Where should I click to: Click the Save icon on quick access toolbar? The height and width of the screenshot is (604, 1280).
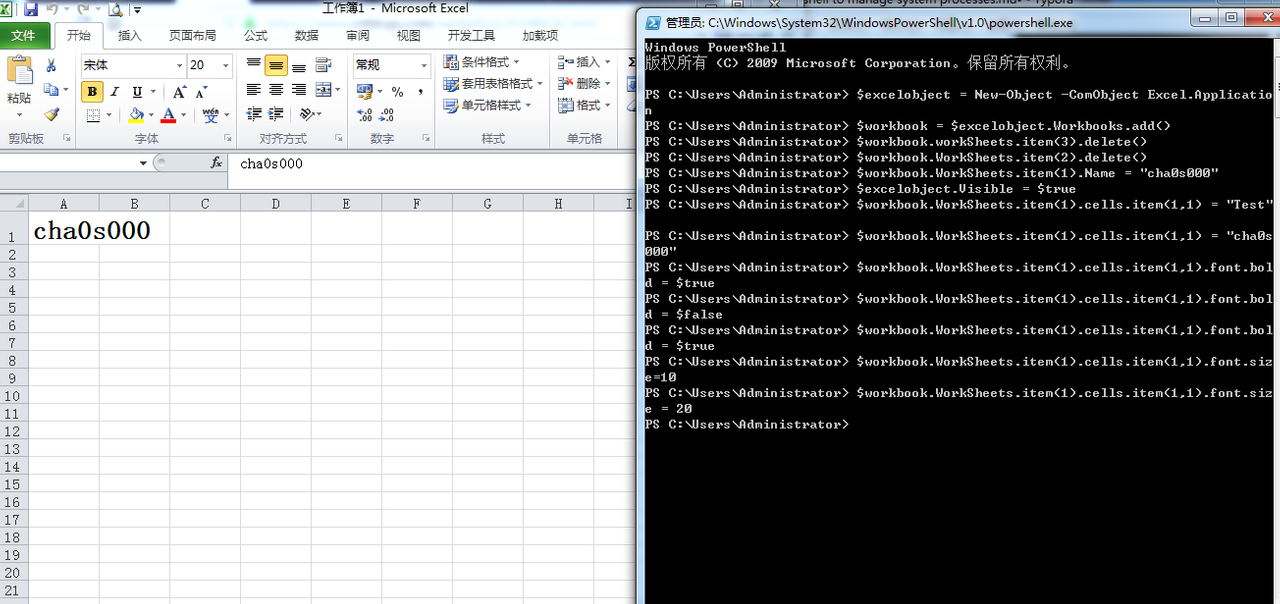click(30, 9)
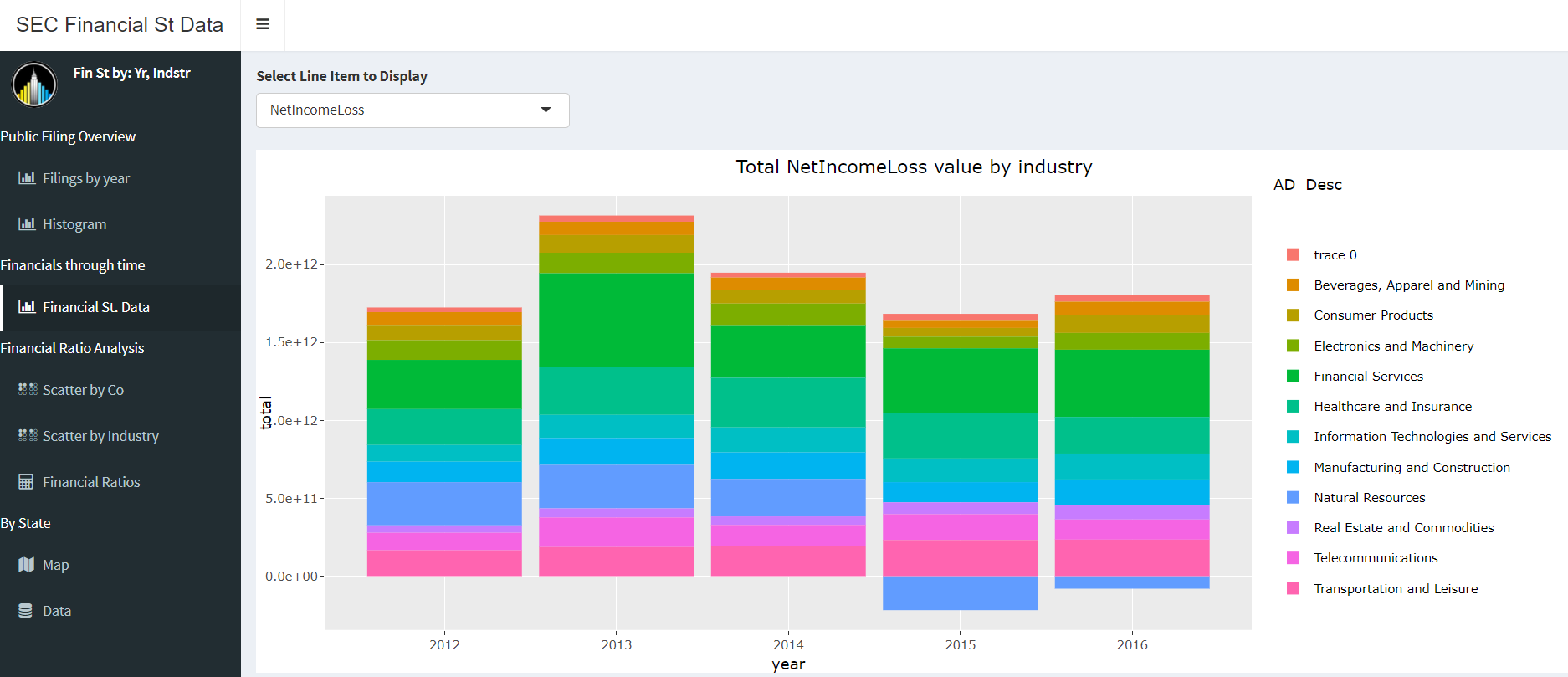Image resolution: width=1568 pixels, height=677 pixels.
Task: Go to Filings by year page
Action: (86, 178)
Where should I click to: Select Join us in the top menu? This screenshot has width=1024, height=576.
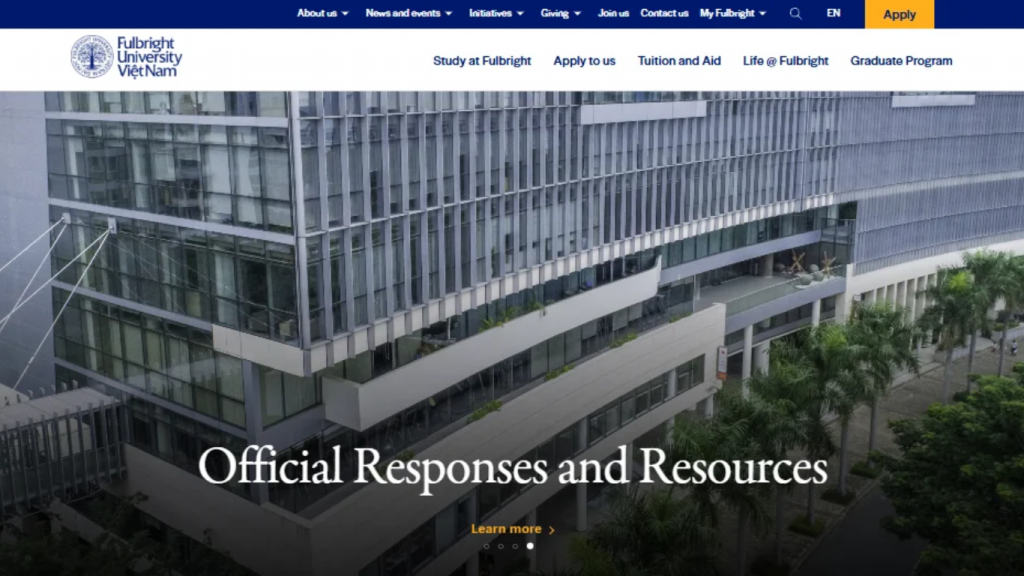[x=612, y=14]
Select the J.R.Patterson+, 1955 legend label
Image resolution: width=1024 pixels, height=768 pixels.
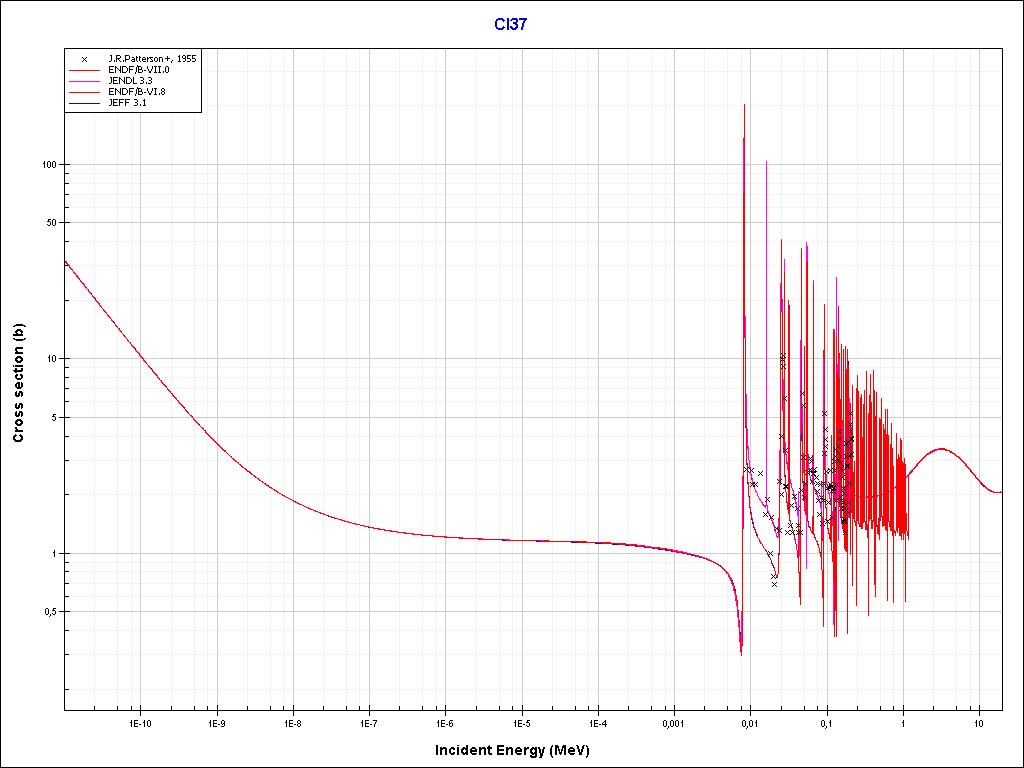click(x=152, y=59)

> [What to work on] Copy out the material above exactly; the images stay out.

> [Finished task]
Where should I click to: Click the Save icon on quick access toolbar? The height and width of the screenshot is (604, 1280).
click(30, 9)
Image resolution: width=1568 pixels, height=677 pixels.
Task: Go to Filings by year page
Action: (86, 178)
Where should I click to: Select Join us in the top menu? This screenshot has width=1024, height=576.
[x=612, y=14]
Select the J.R.Patterson+, 1955 legend label
Image resolution: width=1024 pixels, height=768 pixels.
click(x=152, y=59)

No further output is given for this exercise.